ラピダスを中心とした半導体復活シナリオ。
北海道の電力需要増加。
宇宙ゴミ問題への対応。
防衛産業の拡大。
こうした一つひとつのテーマについて、「なぜ国が支援するのか」「なぜ今後重要になるのか」が描かれています。

読んでいると、
日本の未来図を見ている感覚になります。(  ̄▽ ̄)
世の中には「日本はもう終わった」と言う人もいます。
しかし著者はそう考えていません。
日本には約2,200兆円の個人金融資産があり、その多くが預金として眠っています。
もしその一部が投資に向かい、企業の成長に使われれば、日本経済はまだまだ成長できる可能性がある。
また、日本人が株を持つことで経済や政治への関心が高まり、国全体の活力につながるという考え方も非常に興味深く感じました。

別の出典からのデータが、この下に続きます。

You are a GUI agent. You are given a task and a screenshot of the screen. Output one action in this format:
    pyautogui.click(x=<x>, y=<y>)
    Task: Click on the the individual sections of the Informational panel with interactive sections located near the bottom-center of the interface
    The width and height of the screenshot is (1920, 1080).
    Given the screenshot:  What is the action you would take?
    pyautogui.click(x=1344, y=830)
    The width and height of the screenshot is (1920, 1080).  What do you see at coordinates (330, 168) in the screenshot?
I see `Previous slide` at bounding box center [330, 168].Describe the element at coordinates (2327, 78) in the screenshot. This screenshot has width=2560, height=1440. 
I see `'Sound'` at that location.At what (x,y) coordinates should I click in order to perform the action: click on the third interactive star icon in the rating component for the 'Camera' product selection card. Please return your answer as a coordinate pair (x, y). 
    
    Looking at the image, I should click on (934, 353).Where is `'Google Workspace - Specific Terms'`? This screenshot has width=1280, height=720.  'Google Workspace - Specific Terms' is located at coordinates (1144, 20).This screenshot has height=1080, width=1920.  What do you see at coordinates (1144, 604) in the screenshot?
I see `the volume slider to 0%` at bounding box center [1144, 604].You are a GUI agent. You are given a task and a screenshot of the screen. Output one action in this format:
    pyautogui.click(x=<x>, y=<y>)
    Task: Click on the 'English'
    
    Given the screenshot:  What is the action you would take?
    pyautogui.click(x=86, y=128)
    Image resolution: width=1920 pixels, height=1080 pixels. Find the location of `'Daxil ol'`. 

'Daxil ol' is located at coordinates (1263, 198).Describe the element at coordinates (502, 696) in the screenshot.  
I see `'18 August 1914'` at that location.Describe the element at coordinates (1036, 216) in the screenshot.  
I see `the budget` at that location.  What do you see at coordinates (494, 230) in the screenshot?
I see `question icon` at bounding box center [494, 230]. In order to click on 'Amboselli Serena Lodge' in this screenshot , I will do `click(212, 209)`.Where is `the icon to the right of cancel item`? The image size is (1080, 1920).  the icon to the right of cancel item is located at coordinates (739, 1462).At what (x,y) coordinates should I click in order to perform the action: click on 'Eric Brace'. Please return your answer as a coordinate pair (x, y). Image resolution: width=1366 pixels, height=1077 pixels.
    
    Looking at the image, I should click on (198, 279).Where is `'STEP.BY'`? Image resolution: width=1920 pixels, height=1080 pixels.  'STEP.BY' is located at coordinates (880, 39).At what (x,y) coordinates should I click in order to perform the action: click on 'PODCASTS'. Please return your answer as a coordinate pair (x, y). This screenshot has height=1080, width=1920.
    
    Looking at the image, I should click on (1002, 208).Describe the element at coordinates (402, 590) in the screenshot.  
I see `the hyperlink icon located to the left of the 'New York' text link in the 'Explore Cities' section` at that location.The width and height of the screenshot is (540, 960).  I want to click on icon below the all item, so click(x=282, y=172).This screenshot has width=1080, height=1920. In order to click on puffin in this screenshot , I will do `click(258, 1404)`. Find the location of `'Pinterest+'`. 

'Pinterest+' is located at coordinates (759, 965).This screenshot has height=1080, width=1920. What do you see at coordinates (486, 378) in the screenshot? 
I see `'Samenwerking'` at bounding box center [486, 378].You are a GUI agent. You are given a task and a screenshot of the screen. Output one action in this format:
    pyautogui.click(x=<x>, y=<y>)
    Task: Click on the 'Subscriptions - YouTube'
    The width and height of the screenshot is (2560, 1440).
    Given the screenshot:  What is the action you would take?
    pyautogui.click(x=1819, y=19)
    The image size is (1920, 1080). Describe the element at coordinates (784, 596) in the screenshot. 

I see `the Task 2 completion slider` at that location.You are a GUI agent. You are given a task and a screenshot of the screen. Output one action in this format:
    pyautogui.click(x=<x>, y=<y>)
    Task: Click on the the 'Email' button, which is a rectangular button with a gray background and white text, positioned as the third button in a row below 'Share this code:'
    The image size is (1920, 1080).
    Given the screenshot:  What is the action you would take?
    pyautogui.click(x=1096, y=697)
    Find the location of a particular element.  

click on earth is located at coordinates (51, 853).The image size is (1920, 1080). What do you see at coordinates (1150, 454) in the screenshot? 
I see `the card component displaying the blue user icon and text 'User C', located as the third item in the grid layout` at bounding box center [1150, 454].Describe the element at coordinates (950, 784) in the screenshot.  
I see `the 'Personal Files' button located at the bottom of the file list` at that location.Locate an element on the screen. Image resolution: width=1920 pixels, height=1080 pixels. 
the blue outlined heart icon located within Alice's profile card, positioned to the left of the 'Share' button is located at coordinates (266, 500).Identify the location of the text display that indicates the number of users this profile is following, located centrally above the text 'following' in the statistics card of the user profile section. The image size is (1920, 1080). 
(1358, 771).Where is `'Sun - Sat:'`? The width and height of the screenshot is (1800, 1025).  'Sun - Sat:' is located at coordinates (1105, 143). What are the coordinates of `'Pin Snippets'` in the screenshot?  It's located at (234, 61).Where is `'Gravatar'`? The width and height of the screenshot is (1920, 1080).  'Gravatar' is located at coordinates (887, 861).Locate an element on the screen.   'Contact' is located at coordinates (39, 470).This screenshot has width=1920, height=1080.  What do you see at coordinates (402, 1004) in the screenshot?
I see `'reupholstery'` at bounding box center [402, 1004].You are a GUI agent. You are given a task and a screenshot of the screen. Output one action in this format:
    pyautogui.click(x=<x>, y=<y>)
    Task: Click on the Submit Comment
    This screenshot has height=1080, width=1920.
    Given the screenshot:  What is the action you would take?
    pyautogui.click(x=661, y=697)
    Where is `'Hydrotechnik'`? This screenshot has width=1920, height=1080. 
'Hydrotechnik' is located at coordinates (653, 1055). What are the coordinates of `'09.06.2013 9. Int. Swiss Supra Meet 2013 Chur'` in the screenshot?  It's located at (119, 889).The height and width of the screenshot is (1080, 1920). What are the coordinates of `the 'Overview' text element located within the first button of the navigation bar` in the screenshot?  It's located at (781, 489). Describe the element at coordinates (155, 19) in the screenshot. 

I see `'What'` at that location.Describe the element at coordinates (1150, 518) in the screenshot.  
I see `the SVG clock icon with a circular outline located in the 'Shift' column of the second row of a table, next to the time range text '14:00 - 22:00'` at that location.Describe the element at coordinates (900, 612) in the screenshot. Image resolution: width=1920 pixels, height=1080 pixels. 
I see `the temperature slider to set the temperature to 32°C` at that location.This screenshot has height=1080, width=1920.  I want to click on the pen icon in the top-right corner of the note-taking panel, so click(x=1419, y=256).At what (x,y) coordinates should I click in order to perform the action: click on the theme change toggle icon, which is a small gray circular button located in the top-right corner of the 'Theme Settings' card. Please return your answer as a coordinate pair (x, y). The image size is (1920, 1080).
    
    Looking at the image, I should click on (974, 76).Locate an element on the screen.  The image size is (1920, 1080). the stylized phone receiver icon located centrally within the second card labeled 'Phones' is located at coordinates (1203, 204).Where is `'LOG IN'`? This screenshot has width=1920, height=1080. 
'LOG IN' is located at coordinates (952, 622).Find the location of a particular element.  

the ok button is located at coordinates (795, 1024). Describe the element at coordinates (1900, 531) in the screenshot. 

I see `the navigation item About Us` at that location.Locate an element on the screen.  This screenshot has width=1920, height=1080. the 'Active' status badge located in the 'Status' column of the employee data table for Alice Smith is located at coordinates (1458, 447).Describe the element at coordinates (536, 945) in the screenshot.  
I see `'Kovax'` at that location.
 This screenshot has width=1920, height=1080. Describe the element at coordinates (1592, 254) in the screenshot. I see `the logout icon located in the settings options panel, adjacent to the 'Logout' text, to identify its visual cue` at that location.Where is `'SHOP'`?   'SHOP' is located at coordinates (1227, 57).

私自身、本書を読みながら何度も「なるほど」と思わされました。
日本製鉄を調べれば日米関係が見えてくる。
PKSHAを調べればAIの未来が見えてくる。
北海道電力を調べればラピダスや半導体産業の未来が見えてくる。
アストロスケールを調べれば宇宙開発や宇宙ゴミ問題が見えてくる。
株を調べているというより、世の中のニュースや未来の社会を学んでいる感覚でした。

もちろん未来は誰にもわかりません。
紹介されている企業がすべて成功するとも限りません。
しかし、「なぜその企業が伸びると思うのか」という考え方を学ぶだけでも、この本を読む価値は十分あると思います。
杉村太蔵さん自身が2025年の1年間、出版社に通い詰めて書き上げた傑作だと語っていましたが、実際に読んでみると、その言葉に納得しました。
内容は非常に濃いのですが、不思議なほど読みやすいです。
私は休日の半日で一気に読んでしまいました。
投資に興味がある人はもちろん、日本の未来がどうなるのかを考えてみたい人にもおすすめできる一冊です。
株の本として読むよりも、「日本復活のシナリオ集」として読むと、さらに面白いかもしれません。